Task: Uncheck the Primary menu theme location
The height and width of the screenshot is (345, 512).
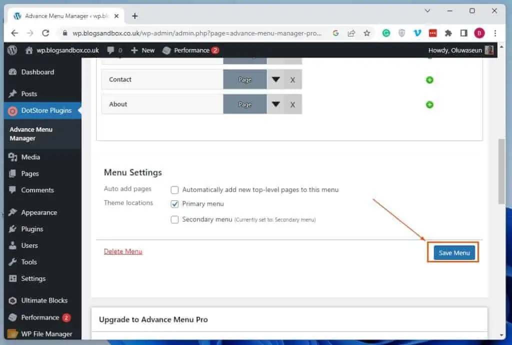Action: tap(175, 204)
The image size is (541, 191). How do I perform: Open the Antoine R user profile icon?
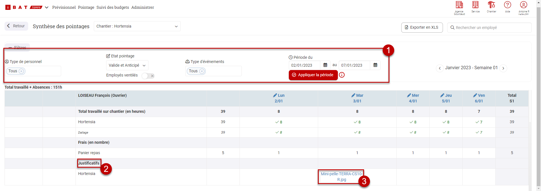[524, 5]
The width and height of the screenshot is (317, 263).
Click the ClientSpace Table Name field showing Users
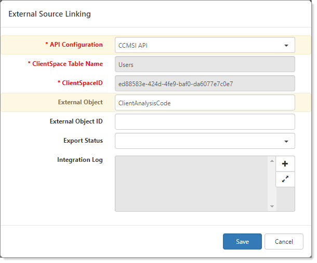(205, 64)
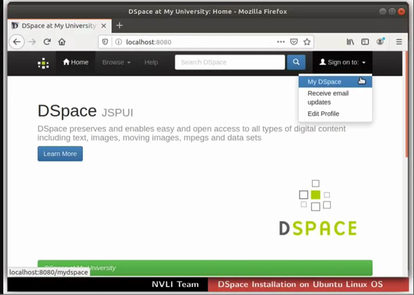This screenshot has height=295, width=414.
Task: Click the blue DSpace search magnifier button
Action: point(296,62)
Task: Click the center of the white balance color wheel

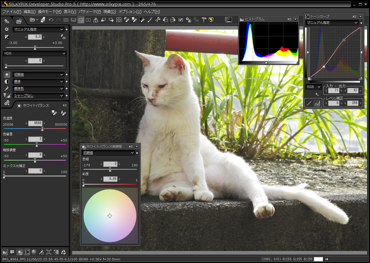Action: [x=110, y=216]
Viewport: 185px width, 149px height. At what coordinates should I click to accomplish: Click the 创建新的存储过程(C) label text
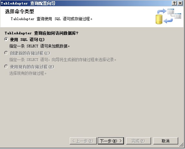click(x=30, y=53)
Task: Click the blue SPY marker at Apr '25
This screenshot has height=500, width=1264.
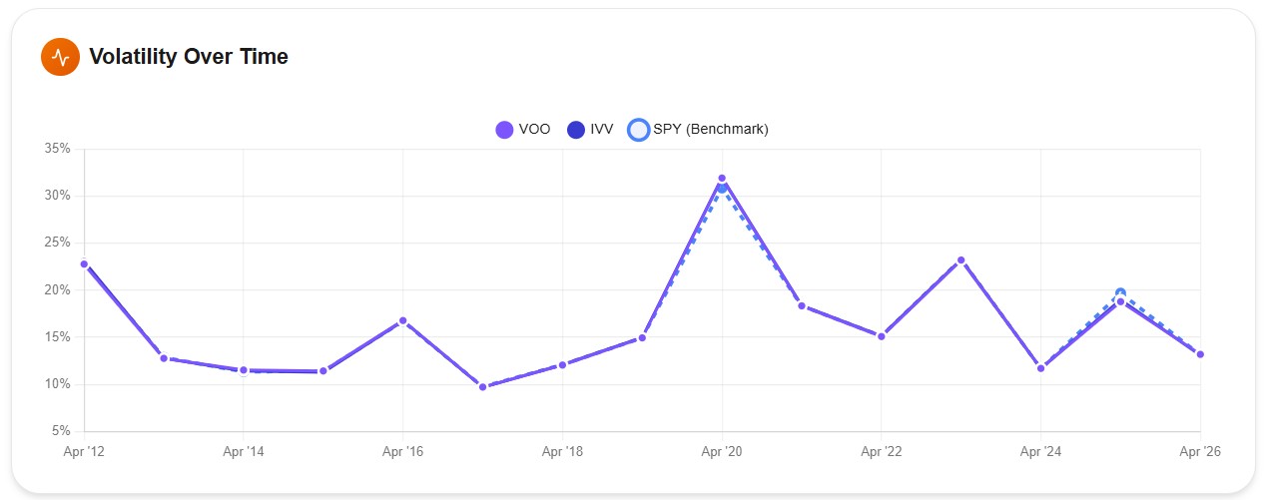Action: [1120, 292]
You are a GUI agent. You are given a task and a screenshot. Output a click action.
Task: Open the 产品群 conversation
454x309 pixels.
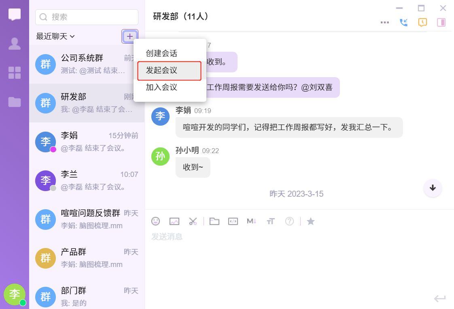[x=87, y=258]
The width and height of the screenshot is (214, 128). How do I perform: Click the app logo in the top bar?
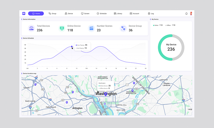point(24,14)
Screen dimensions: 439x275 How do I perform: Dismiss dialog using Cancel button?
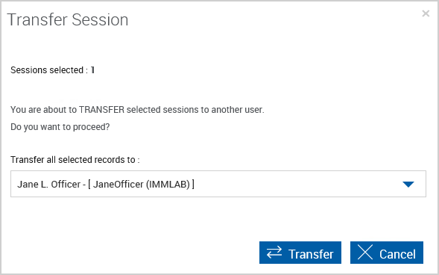point(387,253)
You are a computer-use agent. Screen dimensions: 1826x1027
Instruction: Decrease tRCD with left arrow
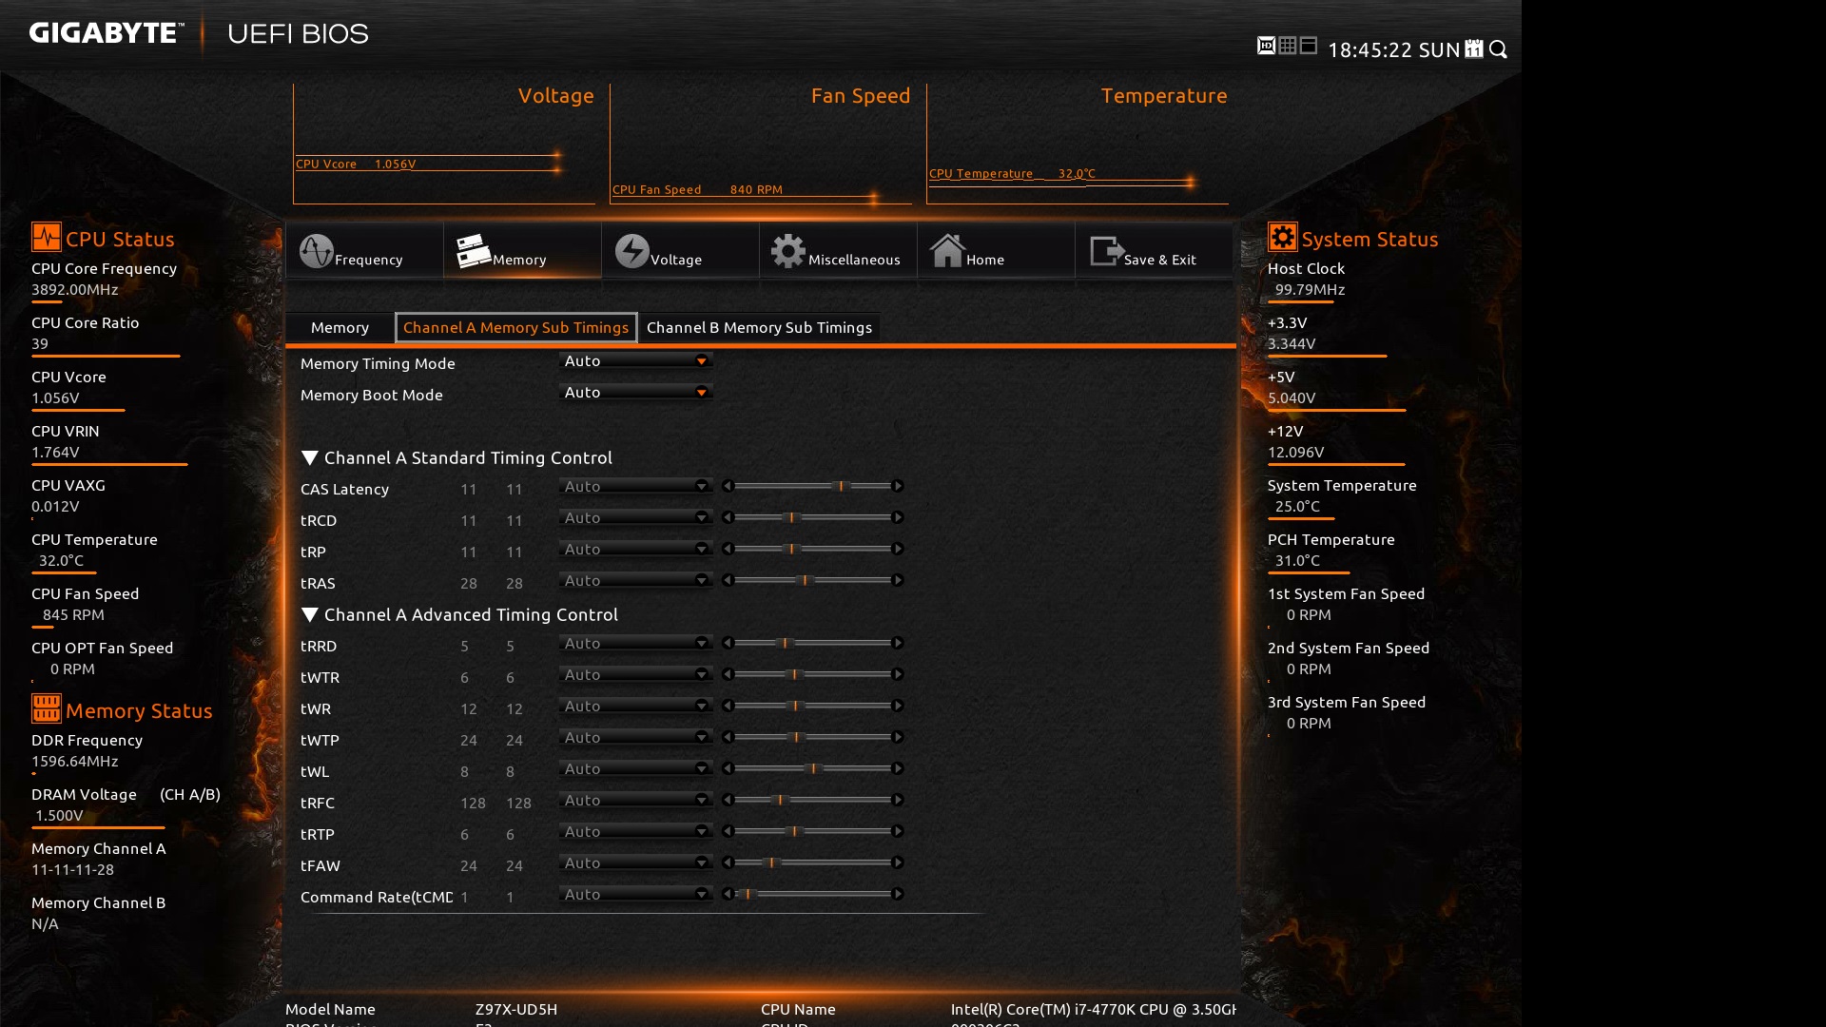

> **Problem requirements**: Every line above that holds the word "agent" needs to be copied.

> **Finished exercise**:
You are a GUI agent. You are given a task and a screenshot. Output a click action.
You are a computer-use agent. Screen dimensions: 1826x1027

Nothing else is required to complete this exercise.